Dispõe sobre a alienação parental.
O Congresso Nacional decreta:
Art. 1º Considera-se alienação parental a interferência
promovida por um dos genitores na formação psicológica da criança para que
repudie o outro, bem como atos que causem prejuízos ao estabelecimento ou à
manutenção de vínculo com este.
Parágrafo único.

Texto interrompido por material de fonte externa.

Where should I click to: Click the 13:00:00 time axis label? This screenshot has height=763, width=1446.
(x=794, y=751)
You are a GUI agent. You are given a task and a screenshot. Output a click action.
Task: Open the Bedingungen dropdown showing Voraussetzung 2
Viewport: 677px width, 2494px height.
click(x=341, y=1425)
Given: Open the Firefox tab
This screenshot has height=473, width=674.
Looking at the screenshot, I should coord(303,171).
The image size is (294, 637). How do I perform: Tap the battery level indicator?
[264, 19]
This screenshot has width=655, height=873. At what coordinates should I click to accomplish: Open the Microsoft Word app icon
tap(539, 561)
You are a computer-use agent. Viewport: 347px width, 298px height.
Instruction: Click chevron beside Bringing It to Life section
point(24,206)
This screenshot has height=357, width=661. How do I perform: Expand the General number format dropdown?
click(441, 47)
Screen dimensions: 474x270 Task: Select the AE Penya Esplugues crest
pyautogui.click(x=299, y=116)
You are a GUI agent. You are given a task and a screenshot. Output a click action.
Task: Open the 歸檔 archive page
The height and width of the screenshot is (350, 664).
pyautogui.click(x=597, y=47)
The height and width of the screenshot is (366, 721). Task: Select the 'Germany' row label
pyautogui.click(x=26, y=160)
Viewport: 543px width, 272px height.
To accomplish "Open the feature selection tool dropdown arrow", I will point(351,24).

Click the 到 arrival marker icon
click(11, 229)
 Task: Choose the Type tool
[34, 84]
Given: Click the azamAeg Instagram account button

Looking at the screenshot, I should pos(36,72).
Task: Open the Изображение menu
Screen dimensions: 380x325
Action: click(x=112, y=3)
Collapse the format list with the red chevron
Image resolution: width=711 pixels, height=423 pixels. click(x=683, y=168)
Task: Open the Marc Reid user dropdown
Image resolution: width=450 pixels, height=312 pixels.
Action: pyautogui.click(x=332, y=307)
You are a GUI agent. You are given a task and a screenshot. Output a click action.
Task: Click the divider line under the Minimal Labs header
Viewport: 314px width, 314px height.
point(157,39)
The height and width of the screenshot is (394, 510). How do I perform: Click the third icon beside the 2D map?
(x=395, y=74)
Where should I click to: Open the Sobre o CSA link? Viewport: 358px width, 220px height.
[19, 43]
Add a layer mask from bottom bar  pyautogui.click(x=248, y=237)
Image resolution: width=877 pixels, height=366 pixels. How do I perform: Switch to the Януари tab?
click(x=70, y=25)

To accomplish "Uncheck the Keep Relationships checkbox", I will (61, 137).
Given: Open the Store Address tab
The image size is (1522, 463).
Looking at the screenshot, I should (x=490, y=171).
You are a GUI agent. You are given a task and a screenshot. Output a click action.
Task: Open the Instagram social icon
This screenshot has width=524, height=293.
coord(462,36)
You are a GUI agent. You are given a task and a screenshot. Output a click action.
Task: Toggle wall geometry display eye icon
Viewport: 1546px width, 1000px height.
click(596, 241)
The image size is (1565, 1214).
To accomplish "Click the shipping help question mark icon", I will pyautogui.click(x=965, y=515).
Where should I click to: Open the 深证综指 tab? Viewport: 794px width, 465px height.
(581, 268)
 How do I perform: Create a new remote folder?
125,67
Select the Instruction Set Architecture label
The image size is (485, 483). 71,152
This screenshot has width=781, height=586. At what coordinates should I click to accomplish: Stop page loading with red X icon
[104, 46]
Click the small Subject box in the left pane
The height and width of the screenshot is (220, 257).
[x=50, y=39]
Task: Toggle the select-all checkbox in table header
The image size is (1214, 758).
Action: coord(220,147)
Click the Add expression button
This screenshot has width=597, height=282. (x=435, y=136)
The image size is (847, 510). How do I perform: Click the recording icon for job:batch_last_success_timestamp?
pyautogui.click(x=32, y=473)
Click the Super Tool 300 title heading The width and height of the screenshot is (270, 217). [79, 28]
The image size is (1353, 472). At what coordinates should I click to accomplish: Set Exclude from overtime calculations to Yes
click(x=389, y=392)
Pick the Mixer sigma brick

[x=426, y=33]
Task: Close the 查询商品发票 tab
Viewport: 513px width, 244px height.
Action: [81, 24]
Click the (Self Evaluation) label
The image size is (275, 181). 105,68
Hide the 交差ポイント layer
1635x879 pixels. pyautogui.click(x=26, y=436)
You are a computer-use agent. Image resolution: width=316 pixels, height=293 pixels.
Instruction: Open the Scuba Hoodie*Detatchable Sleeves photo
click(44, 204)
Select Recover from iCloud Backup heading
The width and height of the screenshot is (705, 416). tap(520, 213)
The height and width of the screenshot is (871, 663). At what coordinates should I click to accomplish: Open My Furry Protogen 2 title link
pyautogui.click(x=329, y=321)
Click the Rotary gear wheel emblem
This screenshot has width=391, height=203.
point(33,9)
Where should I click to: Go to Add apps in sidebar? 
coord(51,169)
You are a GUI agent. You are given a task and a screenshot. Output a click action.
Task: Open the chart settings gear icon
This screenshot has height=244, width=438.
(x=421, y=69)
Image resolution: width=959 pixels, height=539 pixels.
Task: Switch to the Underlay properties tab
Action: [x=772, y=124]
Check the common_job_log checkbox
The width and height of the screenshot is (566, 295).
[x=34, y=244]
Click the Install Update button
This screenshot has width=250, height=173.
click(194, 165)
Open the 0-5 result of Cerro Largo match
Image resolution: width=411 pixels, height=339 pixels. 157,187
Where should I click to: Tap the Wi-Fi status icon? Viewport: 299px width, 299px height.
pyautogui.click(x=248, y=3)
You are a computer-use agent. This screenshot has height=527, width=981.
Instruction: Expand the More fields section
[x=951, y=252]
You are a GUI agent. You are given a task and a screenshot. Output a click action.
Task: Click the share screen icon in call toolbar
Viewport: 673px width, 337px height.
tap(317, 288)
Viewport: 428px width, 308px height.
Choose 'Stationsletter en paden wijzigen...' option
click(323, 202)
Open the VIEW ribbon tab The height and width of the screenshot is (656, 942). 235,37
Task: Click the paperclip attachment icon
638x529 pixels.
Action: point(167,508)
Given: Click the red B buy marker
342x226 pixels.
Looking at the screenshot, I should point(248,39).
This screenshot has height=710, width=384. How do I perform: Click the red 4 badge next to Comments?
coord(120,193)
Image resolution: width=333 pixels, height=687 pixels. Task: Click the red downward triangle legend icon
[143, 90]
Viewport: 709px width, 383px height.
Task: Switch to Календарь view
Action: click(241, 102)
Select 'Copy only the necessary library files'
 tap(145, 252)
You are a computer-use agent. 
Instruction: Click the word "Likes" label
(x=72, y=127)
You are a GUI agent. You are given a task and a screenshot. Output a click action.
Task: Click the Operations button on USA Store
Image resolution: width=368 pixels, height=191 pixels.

Consideram-se formas de alienação
parental, além dos atos assim declarados pelo juiz ou constatados por equipe
multidisciplinar, os praticados diretamente ou com auxílio de terceiros, tais
como:
I - realizar campanha de desqualificação da conduta do
genitor no exercício da paternidade ou maternidade;
II - dificultar o exercício do poder familiar;
III - dificultar contato da criança com o outro genitor;
IV - dificultar o exercício do direito regulamentado de
visita;
V - omitir deliberadamente ao outro genitor informações
pessoais relevantes sobre a criança, inclusive escolares, médicas e alterações
de endereço;
VI - apresentar falsa denúncia contra o outro genitor para
obstar ou dificultar seu convívio com a criança;
VII - mudar de domicilio para locais distantes, sem
justificativa, visando dificultar a convivência do outro genitor
Art. 2º A prática de ato de alienação parental fere o direito fundamental da criança ao convívio familiar saudável, constitui abuso moral contra a criança e descumprimento dos deveres inerentes ao poder familiar ou decorrentes de tutela ou guarda.